[WHAT YOU WILL DO]
Look through the material below. Return exactly the lines from the one with "Task: Hide object 'body' using eye icon" through the one with "Given: Click the GEAR", both included.

[DATASET EXTRACT]
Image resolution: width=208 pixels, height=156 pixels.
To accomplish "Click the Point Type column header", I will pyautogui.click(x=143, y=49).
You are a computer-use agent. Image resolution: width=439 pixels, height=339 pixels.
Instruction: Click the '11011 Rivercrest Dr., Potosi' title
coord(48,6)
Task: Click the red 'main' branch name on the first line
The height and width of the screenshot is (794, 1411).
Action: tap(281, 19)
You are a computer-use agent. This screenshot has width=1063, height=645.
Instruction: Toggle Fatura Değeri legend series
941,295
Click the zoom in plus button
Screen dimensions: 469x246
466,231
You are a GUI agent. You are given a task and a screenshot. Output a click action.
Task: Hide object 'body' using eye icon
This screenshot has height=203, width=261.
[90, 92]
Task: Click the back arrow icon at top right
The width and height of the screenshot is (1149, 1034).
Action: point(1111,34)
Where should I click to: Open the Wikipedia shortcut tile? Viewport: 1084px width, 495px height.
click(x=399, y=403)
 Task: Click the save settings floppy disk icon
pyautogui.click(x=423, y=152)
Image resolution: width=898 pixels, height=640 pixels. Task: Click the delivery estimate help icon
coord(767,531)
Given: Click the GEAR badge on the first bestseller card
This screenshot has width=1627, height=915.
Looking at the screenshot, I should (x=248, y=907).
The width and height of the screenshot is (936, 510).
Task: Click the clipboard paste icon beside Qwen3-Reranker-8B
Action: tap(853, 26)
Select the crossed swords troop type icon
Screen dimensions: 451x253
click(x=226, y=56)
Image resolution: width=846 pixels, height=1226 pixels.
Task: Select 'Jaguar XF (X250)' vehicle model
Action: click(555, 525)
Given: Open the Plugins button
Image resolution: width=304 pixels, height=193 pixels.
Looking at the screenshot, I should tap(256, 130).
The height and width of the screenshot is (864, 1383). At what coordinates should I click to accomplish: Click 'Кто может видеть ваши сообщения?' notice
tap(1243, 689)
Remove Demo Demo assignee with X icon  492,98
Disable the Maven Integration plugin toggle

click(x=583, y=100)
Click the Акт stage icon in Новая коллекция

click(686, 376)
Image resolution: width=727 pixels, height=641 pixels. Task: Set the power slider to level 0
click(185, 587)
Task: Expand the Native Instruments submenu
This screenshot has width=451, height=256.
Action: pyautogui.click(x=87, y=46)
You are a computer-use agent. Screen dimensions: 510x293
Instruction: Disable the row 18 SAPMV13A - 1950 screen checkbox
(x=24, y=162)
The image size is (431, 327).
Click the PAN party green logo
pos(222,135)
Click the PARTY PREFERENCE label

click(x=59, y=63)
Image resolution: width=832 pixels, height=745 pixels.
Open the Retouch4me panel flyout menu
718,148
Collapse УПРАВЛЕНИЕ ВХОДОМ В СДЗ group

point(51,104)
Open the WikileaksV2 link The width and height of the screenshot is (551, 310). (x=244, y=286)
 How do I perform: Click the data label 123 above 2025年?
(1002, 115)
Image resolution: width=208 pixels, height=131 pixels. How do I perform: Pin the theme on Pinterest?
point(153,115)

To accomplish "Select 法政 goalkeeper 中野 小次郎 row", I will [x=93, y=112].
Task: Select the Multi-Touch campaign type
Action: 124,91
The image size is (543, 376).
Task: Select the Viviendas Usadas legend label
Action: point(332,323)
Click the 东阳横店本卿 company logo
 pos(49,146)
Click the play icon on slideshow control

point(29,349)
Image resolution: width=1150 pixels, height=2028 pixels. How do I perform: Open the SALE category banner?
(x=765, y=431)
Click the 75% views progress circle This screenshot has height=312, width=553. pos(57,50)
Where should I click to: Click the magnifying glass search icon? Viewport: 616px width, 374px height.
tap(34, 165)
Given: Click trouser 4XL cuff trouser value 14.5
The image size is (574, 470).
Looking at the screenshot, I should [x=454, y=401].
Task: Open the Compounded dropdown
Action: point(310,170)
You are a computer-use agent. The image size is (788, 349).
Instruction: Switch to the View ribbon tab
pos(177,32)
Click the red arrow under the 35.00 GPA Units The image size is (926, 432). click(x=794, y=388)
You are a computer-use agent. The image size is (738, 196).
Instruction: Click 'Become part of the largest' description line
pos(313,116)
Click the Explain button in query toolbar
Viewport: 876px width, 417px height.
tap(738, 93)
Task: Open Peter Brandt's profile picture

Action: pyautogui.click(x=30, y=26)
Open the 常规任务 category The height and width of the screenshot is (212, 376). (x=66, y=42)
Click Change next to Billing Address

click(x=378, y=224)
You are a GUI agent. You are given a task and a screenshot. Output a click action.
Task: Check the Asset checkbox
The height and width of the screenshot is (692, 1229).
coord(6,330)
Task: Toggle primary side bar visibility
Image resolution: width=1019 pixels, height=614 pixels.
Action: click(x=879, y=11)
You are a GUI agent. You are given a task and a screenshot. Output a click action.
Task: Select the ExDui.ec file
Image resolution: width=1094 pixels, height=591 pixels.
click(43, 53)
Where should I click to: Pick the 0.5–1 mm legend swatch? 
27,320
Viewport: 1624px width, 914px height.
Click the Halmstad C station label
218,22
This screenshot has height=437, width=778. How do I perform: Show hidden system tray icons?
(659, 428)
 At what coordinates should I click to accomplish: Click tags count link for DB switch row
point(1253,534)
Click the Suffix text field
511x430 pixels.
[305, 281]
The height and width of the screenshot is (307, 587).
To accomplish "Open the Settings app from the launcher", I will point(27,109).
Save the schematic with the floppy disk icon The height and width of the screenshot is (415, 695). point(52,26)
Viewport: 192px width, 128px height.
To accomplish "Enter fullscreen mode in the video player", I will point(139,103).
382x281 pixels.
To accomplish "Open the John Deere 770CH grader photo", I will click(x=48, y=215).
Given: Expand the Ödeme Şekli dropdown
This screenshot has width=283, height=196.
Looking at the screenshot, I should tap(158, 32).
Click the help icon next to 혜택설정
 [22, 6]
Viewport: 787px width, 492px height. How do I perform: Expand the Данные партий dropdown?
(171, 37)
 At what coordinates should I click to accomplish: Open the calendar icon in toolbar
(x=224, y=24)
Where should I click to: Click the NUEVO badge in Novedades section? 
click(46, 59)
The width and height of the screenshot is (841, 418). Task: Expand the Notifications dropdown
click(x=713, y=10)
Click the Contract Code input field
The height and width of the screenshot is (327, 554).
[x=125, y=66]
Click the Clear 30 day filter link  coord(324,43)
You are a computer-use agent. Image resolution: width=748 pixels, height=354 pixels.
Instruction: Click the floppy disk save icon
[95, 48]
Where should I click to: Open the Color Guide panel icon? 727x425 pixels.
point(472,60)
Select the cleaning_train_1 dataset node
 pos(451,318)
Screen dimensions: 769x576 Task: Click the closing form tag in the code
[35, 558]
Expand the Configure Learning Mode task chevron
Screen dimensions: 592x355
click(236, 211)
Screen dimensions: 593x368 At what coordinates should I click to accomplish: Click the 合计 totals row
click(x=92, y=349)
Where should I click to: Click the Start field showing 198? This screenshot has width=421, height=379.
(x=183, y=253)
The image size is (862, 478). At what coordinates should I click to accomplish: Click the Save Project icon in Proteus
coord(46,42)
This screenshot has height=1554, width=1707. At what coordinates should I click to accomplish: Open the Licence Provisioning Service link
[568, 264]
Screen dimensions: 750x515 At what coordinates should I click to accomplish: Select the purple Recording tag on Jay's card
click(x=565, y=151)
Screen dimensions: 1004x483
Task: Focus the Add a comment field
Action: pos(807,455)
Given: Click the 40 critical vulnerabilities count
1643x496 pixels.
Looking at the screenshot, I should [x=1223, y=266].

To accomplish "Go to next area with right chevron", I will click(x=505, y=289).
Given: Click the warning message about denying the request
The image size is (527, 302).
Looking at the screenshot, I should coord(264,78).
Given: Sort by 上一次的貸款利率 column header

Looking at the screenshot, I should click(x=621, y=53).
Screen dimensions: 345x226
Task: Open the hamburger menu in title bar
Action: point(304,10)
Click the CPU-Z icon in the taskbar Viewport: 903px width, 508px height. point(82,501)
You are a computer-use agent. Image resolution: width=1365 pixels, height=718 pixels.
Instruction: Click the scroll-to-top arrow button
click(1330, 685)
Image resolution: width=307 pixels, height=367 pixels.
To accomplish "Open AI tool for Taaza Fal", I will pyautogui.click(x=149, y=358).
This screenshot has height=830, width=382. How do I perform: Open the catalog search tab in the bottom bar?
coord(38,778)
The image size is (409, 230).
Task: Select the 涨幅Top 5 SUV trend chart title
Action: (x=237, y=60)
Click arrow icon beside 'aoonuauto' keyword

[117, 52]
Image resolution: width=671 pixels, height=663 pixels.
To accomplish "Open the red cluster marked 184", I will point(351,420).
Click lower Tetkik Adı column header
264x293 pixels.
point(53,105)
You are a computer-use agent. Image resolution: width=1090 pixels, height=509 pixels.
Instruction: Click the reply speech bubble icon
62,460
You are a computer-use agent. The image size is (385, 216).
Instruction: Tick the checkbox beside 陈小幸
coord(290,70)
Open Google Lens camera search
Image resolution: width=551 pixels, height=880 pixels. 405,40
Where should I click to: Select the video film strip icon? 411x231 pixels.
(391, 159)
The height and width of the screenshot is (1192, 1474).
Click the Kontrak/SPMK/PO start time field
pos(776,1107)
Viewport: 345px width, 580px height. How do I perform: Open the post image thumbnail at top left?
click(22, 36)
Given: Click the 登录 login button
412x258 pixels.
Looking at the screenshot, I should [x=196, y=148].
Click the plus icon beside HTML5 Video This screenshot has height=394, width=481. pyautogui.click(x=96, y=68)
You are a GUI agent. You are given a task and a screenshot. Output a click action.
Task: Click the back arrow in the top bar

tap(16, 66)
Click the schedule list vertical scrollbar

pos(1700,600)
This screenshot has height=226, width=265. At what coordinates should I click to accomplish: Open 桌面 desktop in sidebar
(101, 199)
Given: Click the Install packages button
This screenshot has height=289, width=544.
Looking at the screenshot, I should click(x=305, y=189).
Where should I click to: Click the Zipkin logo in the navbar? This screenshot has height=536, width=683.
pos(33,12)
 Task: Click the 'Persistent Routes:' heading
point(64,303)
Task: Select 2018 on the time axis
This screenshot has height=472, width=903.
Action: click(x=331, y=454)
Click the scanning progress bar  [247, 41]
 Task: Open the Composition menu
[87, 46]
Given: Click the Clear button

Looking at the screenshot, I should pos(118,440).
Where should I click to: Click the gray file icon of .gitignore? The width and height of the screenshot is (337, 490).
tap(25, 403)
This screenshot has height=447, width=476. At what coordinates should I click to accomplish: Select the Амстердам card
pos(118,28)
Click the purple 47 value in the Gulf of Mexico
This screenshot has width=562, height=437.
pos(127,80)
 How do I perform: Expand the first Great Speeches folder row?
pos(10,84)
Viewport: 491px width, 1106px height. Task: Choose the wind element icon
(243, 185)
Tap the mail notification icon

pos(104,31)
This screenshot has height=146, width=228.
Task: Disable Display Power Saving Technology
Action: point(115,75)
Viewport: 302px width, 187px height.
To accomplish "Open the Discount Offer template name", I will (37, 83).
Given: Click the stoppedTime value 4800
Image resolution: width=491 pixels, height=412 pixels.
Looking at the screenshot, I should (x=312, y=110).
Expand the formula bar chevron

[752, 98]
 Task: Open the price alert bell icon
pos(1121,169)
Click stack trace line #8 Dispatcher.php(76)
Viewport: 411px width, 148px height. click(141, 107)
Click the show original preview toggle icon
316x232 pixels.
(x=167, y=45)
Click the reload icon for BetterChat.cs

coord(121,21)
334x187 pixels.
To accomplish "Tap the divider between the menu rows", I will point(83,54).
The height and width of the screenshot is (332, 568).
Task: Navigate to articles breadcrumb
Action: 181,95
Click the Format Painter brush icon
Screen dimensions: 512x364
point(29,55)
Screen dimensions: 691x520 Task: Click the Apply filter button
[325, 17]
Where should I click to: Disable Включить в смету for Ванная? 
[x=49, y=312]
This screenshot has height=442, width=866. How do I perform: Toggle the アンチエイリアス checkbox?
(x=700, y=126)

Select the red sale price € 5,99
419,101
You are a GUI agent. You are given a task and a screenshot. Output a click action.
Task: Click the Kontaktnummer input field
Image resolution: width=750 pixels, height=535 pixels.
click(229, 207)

[SOLUTION FOR THIS TASK]
Task: Hide object 'body' using eye icon
This screenshot has height=203, width=261.
[90, 92]
Task: Click the back arrow icon at top right
The width and height of the screenshot is (1149, 1034).
Action: point(1111,34)
Where should I click to: Open the Wikipedia shortcut tile? Viewport: 1084px width, 495px height.
click(x=399, y=403)
 Task: Click the save settings floppy disk icon
pyautogui.click(x=423, y=152)
Image resolution: width=898 pixels, height=640 pixels. Task: Click the delivery estimate help icon
coord(767,531)
Given: Click the GEAR badge on the first bestseller card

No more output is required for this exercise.